Closed jbilbro closed 7 years ago
Here is an example of a Terraform resource and then how it is applied with Ansible. I am using a naming convention to make this work. There may be other ways to do this but this is what I found worked best for me.
resource "vsphere_virtual_machine" "web" {
count = 2
name = "web${count.index + 1}"
domain = "web${count.index + 1}.${var.domain}"
vcpu = 2
memory = 4096
network_interface {
label = "${var.vsphere_network}"
}
disk {
datastore = "${var.vsphere_datastore}"
template = "${var.vsphere_template}"
}
}
And then the Ansible playbook
- hosts: web*
sudo: yes
tasks:
- debug: msg="This is the web server!"
Thanks, that's helpful. I'm really trying to figure out how I can create dynamic groups out of this for the vsphere provider. Anyone been able to hack that?
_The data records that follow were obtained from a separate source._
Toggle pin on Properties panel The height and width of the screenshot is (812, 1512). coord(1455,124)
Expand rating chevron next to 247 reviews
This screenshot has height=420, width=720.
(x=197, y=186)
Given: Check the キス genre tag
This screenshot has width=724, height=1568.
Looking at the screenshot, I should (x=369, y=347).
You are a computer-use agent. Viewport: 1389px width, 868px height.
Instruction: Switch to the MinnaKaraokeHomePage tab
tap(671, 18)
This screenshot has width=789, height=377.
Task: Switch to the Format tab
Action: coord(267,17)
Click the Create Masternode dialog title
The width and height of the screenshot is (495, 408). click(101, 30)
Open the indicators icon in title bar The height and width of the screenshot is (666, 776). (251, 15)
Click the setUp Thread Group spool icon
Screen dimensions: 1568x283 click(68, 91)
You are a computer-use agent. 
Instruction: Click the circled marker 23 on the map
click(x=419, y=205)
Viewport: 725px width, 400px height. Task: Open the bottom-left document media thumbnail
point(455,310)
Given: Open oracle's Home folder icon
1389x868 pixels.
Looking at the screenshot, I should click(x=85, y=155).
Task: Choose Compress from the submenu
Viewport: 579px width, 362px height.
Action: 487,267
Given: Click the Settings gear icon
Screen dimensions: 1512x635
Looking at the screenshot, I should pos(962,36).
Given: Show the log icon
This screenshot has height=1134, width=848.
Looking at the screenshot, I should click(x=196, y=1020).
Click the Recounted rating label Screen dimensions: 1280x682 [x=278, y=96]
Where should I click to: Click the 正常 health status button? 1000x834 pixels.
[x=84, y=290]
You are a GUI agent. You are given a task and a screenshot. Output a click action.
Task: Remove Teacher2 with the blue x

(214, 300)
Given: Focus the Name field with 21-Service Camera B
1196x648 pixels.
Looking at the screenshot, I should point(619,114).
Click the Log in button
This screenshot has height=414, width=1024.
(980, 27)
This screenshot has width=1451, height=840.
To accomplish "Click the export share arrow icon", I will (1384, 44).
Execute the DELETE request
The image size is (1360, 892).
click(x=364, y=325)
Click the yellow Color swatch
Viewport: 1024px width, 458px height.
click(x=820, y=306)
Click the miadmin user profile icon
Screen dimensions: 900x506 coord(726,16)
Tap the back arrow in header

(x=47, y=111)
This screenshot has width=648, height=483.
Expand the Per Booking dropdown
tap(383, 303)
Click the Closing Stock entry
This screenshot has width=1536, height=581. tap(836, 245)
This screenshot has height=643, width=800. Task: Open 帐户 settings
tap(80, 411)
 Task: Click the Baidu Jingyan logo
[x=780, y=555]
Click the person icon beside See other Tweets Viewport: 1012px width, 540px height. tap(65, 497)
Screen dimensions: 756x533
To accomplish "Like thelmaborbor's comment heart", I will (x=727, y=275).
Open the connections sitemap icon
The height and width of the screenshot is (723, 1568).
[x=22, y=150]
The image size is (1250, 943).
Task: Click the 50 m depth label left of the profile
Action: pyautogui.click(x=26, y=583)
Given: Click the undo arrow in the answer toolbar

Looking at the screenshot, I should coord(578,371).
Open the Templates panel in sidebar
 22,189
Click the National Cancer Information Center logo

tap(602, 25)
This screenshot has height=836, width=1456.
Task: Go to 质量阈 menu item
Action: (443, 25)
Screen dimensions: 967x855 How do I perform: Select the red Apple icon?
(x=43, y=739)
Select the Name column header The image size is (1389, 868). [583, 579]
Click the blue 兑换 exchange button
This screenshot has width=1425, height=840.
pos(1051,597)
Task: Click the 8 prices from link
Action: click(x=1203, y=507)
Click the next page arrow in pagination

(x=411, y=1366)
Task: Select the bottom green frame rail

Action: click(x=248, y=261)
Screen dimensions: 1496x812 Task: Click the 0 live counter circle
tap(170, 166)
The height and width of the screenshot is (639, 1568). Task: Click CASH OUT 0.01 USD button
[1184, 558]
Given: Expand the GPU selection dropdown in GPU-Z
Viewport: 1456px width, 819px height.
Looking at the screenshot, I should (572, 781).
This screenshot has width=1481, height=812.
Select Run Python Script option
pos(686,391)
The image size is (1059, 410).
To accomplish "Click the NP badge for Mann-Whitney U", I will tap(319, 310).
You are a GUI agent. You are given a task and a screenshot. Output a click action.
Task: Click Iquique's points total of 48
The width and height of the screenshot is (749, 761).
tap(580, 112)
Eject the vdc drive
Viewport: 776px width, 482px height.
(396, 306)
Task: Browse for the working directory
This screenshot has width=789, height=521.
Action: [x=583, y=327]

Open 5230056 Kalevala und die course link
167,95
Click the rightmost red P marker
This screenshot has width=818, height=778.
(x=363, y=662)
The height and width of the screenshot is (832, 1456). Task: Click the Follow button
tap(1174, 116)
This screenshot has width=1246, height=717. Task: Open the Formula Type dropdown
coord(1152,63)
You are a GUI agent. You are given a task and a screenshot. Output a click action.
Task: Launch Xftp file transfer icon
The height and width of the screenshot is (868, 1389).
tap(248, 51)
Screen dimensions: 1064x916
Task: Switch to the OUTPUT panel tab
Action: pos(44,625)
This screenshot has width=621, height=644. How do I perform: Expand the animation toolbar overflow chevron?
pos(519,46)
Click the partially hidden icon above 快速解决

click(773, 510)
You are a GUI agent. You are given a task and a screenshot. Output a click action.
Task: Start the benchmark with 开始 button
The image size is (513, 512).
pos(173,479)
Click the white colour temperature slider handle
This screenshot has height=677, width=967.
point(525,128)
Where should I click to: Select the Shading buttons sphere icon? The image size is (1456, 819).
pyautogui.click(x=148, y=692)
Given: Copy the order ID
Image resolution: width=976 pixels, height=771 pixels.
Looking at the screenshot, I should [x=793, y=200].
@jbilbro I am confused. This script creates a dynamic inventory. Ansible for vsphere is using the name instead of tags. AWS uses tags. What is shown above is how you create dynamic groups.
I think I misunderstood 'tags' as being like a group membership attribute. I was hoping there was a way to add a resource to multiple groups, but using the resource name in a wildcard will do most of what I'm looking for.
@jbilbro This may have changed, but I thought this was more of a limitation of Terraform vSphere Provider rather than Ansible. I know exactly what you mean as I struggled with this quite a bit as well. The best solution I came up with was above. 😢
@rossedman , thanks for sharing. This works for me after being stumped for hours. Disregard the previous edit of my post - careless error.
@mr-future Awesome! Glad it helped someone. 👍
@jbilbro Do you mind closing this issue? Has this been solved?
@jbilbro thanks!
I'm confused how to make this work with the vsphere provider as it doesn't support tags? Can someone point me in the right direction, please?